Yesterday’s intraday bounce was spoiled by a weak close, and then after the closing bell Apple’s (AAPL) weak earnings report had investors thinking – “here we go again.” Instead, stocks were able to shrug off the weakness in AAPL to stage a decent bounce today. The 0.61% bounce in the S&P is nothing to write home about, but we saw a host of individual stocks bounce back ferociously after multi-day sell-offs.
Apple (AAPL) finished the day down 7.91%, its worst decline in more than a year, as it was not able to sustain any sort of bounce into the gap during the session. The short-term technicals on the stock are now broken, but at least Carl Icahn revealed he bought $500 million more worth of shares. AAPL should be on the back burner for at least a few days as investors make sense of the poor guidance in last night’s report.

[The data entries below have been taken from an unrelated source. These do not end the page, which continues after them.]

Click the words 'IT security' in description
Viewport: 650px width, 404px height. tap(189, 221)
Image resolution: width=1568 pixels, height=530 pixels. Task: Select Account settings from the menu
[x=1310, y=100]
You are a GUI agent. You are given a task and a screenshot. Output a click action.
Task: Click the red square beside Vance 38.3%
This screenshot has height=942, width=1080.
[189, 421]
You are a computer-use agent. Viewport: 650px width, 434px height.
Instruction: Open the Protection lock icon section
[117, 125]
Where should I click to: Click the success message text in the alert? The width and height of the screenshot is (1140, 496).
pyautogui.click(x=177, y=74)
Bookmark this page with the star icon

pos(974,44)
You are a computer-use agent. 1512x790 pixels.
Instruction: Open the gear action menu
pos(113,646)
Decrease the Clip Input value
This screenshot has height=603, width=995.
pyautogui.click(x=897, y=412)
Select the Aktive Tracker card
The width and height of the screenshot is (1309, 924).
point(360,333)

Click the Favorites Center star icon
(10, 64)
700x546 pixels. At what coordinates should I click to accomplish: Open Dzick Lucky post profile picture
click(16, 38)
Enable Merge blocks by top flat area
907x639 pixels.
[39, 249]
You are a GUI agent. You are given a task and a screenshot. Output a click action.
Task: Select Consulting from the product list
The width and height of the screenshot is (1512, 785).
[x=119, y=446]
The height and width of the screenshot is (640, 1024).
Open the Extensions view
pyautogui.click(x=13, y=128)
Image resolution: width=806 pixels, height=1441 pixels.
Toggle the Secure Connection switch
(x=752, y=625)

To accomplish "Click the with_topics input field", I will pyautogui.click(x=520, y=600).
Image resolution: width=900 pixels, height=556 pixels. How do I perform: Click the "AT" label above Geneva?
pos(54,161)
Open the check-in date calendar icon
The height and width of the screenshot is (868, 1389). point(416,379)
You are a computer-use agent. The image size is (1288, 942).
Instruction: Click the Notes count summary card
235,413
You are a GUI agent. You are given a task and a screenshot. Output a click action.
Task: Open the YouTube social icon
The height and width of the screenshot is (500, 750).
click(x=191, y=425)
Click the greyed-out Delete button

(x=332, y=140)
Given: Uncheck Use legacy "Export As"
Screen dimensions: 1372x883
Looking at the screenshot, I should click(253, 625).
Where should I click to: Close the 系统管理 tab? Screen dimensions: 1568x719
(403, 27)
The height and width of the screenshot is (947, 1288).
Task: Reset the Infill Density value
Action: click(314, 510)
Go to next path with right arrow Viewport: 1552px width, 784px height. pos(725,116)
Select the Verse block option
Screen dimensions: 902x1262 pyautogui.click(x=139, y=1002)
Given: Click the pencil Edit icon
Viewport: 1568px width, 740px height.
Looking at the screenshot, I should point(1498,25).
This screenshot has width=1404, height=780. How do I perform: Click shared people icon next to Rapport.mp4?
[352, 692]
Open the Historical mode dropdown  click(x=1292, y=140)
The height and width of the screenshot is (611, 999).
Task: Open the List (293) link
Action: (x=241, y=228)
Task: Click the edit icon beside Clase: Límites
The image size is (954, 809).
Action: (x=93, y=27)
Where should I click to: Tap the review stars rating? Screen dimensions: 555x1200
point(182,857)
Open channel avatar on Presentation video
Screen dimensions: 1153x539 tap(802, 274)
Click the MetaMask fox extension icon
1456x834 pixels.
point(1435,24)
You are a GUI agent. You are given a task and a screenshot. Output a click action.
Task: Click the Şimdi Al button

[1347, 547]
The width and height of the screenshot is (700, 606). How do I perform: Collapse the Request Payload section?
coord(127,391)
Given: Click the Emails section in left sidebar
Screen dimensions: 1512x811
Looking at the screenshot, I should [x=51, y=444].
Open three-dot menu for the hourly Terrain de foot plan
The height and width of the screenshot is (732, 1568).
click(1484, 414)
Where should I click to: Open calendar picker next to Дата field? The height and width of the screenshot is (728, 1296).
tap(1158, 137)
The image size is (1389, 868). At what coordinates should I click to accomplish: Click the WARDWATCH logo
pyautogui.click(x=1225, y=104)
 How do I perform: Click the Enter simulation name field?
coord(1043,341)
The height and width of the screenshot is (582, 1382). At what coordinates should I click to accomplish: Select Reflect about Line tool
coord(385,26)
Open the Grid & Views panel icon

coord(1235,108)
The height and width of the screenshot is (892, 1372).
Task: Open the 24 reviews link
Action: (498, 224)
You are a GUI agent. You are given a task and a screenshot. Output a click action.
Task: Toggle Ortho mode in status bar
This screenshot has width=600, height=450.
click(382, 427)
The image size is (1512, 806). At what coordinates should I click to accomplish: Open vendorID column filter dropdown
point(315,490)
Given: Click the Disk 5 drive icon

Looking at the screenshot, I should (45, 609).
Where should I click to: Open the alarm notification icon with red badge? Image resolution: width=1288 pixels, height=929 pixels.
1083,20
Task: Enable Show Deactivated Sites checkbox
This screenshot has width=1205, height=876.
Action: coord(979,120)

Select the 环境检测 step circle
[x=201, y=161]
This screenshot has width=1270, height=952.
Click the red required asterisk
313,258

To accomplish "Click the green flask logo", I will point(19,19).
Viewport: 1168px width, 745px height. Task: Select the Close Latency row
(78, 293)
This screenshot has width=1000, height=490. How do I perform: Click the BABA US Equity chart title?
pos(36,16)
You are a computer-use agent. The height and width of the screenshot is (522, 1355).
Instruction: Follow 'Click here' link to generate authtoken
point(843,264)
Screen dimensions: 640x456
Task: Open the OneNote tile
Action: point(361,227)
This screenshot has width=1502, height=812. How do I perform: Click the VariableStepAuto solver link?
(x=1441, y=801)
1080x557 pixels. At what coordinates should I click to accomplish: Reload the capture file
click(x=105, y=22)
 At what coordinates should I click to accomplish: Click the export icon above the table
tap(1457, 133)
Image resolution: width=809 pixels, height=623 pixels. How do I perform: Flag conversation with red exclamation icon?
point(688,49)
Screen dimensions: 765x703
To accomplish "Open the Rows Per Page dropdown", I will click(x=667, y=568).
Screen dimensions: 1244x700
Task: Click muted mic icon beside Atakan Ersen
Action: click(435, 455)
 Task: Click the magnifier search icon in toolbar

The same fate did not befall AAPL’s high beta tech running mates. Google (GOOG) staged a 1.98% bounce to reclaim the rest of its losses from yesterday. Amazon (AMZN) bounced 2.08% after closing well of its lows yesterday. After a few days of rest following its earnings gap up, Netflix (NFLX) got back in motion today, breaking out to new highs with a 6.73% gain. Tesla (TSLA) also posted an impressive 5.14% gain to get back above its 8-day EMA.
Social media stocks and recent tech IPOs also bounced back well today – Twitter (TWTR) +4.32%, Facebook (FB) +3.03%, LinkedIn (LNKD) +3.57%, Yelp! (YELP) +5.01% and Zillow (Z) +8.32% being a few examples. Stratasys (SSYS) is holding up best among the now-troubled 3-D printing stocks as it staged a 2.77% bounce today after closing well off its lows yesterday.
Solar leaders Solarcity (SCTY) and Canadian Solar (CSIQ) bounced 5.91% and 6.15% respectively.
Despite today’s bounce, traders are starting to get a little bit different feeling from the market this time around. After a raft of weak data from multiple countries and some isolated currency events, there are concerns about the state of the global economy once more, and this time around there isn’t the threat of more QE from the Fed. Tomorrow the FOMC is expected to taper another $10B from its monthly asset purchases.
The fact that select stocks dramatically outshone the indices today is evidence that there are significant divergences in the market right now, which is what we search for as stock pickers. Earnings season is a time to be more tactical, but once we emerge from the season I think there could be considerable opportunity to have a balanced book with both shorts and longs.